> Exercise aim: Present exactly, and only, the lines running from the line that contains "This screenshot has width=1199, height=553." through the end of the entries below.

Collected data
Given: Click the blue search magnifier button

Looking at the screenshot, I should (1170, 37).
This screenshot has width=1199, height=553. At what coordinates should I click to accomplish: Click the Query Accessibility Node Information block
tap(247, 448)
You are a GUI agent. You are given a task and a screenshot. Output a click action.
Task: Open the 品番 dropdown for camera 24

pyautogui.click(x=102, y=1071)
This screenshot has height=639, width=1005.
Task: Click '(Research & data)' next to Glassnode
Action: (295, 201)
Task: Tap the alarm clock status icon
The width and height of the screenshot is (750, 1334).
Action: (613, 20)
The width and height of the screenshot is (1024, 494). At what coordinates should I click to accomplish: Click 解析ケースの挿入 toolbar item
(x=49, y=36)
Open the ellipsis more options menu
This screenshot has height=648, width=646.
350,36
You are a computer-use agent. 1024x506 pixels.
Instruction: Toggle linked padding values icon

> Response box:
This screenshot has width=1199, height=553. At what coordinates should I click to accomplish: Click the Query Accessibility Node Information block
tap(247, 448)
You are a GUI agent. You are given a task and a screenshot. Output a click action.
Task: Open the 品番 dropdown for camera 24

pyautogui.click(x=102, y=1071)
This screenshot has height=639, width=1005.
Task: Click '(Research & data)' next to Glassnode
Action: (295, 201)
Task: Tap the alarm clock status icon
The width and height of the screenshot is (750, 1334).
Action: (613, 20)
The width and height of the screenshot is (1024, 494). At what coordinates should I click to accomplish: Click 解析ケースの挿入 toolbar item
(x=49, y=36)
Open the ellipsis more options menu
This screenshot has height=648, width=646.
350,36
You are a computer-use agent. 1024x506 pixels.
Instruction: Toggle linked padding values icon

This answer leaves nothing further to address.